__Consignes__
1. Indiquez si chacune des affirmations suivantes concorde avec l'extrait sur la maison de verre, en répondant par oui ou non et en citant les mots de l'extrait qui tranchent. (a) La maison de verre compte trois étages. (b) La maison a pris la place de l'ancien hôtel particulier, démoli pour la construire. (c) Le cabinet médical du docteur Jean Dalsace occupait le rez-de-chaussée.
2. D'après l'extrait sur la maison de verre, à quelle adresse se trouve cette maison ?

__Extrait__

La maison de verre est un projet réalisé entre 1928 et 1931 par l’architecte-décorateur Pierre Chareau, l’architecte Bernard Bijvoet et Louis Dalbet (artisan ferronnier), située au 31, rue Saint-Guillaume dans le 7e arrondissement de Paris, pour le docteur Jean Dalsace, gynécologue et promoteur de la planification familiale.
Elle est son œuvre majeure, composée de trois étages, conçue comme un espace total, dont la façade sur cour est complètement vitrée : une structure métallique tramée soutient des panneaux en pavés de verre tandis que les chambres s’isolent par des portes-placards, en bois ou métal, qui coulissent ou pivotent. La structure (poutres et poutrelles en acier), les canalisations et conduits restent visibles et participent à l’architecture, transformant ainsi les éléments utilitaires de la maison en éléments décoratifs. Ont également été utilisées des dalles ou briques de verre séparant les espaces. Parfois, les mises en façades sont rythmées en contraste avec le béton (jeu de géométrie avec des influences japonaises, des répétitions formelles et une trame rythmique).
La nouvelle maison s’est glissée sous l’ancien hôtel particulier datant du XVIIIe siècle, car la locataire âgée du dernier étage ne voulait pas partir. Le journal le New York Times considère la maison de verre comme « The best house in Paris ». La répartition de la maison était quelque peu inhabituelle dans la mesure où elle incluait un rez-de-chaussée avec le cabinet médical du docteur Jean Dalsace. Ce schéma de circulation changeant était permis par un panneau rotatif qui cachait les escaliers privatifs de la vue des patients pendant la journée, mais laissait deviner les escaliers la nuit.

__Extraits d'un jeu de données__

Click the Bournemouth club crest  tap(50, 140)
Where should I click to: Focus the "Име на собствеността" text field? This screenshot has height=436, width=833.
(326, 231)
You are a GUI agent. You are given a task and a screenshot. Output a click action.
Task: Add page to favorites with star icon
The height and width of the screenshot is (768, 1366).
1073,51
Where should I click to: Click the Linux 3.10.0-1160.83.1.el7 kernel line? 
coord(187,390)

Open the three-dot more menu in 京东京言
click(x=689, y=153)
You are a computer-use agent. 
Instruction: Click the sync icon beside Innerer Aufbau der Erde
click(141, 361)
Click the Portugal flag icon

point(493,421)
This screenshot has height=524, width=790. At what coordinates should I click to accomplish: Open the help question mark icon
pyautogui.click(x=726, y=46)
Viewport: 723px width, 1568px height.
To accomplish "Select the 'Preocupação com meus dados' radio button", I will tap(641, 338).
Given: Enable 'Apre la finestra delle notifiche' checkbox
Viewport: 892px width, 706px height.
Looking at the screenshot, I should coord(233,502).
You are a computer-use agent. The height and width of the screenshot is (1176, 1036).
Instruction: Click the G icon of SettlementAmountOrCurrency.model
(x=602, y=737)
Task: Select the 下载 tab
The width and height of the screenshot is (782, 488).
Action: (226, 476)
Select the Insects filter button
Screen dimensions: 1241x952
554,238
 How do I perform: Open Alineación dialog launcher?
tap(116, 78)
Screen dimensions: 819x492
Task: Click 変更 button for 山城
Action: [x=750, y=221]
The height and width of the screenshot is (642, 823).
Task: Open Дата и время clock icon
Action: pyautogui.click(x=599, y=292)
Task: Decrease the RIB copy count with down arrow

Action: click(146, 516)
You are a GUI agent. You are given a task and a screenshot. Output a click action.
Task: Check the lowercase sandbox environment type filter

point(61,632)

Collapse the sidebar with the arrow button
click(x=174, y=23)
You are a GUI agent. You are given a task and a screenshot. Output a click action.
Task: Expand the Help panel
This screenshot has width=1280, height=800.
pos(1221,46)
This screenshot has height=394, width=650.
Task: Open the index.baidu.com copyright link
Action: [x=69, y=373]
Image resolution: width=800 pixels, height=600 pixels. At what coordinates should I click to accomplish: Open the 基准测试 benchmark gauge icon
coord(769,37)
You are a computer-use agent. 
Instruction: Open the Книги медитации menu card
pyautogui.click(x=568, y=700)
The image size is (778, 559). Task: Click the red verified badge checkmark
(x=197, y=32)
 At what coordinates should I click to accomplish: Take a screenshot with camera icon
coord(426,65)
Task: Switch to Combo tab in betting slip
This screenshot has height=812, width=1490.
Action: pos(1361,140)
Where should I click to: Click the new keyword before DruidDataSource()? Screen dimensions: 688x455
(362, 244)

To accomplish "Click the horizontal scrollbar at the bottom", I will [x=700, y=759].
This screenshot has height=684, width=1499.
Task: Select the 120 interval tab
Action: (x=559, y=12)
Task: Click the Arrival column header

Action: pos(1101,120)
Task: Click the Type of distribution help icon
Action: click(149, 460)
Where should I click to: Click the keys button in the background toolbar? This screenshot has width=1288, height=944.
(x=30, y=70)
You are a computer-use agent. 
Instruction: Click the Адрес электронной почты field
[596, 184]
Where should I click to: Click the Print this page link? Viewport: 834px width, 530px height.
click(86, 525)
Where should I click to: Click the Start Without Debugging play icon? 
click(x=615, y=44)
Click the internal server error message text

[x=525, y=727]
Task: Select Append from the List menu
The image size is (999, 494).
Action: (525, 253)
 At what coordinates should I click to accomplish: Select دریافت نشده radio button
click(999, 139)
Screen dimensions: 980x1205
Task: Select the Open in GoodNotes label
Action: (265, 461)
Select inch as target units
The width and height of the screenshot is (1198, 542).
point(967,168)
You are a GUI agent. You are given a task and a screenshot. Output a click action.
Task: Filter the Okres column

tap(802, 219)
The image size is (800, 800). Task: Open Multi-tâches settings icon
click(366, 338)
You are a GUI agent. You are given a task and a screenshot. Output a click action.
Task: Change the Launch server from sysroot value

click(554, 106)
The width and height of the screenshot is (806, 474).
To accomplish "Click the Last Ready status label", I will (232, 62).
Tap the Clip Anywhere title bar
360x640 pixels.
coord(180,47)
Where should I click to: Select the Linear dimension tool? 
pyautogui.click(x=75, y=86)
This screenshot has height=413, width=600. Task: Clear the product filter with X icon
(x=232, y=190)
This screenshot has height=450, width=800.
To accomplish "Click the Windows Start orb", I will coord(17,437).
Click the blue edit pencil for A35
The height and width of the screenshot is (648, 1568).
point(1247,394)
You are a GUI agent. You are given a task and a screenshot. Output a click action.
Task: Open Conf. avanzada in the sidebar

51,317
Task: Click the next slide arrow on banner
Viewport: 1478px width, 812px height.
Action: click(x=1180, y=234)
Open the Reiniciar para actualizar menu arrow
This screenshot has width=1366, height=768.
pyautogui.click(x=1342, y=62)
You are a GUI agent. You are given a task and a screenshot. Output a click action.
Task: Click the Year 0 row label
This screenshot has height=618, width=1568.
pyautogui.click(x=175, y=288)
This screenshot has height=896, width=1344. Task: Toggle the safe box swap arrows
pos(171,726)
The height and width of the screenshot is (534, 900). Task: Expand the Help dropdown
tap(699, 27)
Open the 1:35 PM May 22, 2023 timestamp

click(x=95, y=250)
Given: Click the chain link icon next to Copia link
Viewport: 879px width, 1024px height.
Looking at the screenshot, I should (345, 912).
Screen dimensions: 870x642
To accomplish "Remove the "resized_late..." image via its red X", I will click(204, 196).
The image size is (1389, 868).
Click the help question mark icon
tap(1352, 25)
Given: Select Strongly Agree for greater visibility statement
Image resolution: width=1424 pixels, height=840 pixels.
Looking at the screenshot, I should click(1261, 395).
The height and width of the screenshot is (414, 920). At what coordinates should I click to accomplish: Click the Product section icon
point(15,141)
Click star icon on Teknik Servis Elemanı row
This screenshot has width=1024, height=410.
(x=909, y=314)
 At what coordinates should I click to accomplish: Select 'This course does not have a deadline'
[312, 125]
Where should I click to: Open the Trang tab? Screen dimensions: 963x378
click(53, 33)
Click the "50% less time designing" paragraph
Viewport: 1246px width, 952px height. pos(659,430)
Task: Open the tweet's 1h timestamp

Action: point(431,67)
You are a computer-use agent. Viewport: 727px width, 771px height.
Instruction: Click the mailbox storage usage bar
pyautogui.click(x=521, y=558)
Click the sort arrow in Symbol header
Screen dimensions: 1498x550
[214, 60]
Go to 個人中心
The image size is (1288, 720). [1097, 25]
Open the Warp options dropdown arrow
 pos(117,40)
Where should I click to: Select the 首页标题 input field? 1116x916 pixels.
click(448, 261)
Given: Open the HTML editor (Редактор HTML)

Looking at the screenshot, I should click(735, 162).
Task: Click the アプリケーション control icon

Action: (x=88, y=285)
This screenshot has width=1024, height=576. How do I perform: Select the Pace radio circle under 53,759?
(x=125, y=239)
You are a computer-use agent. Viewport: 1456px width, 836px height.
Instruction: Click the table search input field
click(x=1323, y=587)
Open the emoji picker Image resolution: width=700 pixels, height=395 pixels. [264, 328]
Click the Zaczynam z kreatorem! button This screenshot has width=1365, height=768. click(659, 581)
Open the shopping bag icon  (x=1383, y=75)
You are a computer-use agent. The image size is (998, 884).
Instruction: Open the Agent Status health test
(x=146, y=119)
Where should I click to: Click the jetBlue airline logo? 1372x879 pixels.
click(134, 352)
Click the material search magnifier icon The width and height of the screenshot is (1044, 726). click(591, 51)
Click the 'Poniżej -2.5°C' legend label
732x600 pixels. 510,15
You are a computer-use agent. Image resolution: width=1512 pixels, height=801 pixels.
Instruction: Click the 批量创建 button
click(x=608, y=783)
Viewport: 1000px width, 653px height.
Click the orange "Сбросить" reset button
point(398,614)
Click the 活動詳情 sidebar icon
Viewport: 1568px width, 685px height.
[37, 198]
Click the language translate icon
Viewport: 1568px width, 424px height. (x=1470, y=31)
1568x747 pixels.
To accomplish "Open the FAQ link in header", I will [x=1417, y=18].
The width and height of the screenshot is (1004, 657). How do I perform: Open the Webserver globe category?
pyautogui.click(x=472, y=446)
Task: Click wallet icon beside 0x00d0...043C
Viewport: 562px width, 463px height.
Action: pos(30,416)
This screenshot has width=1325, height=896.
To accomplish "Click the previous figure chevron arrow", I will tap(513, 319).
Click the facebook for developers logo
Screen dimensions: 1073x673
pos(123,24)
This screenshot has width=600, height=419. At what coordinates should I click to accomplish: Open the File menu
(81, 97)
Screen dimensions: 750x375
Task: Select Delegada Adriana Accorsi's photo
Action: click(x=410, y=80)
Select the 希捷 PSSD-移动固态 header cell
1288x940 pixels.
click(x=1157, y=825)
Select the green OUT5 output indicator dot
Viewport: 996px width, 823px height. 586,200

__Réponses__
1.
(a) Oui : « composée de trois étages ».
(b) Non : « La nouvelle maison s’est glissée sous l’ancien hôtel particulier datant du XVIIIe siècle, car la locataire âgée du dernier étage ne voulait pas partir. »
(c) Oui : « elle incluait un rez-de-chaussée avec le cabinet médical du docteur Jean Dalsace ».

2. Au 31, rue Saint-Guillaume, dans le 7e arrondissement de Paris.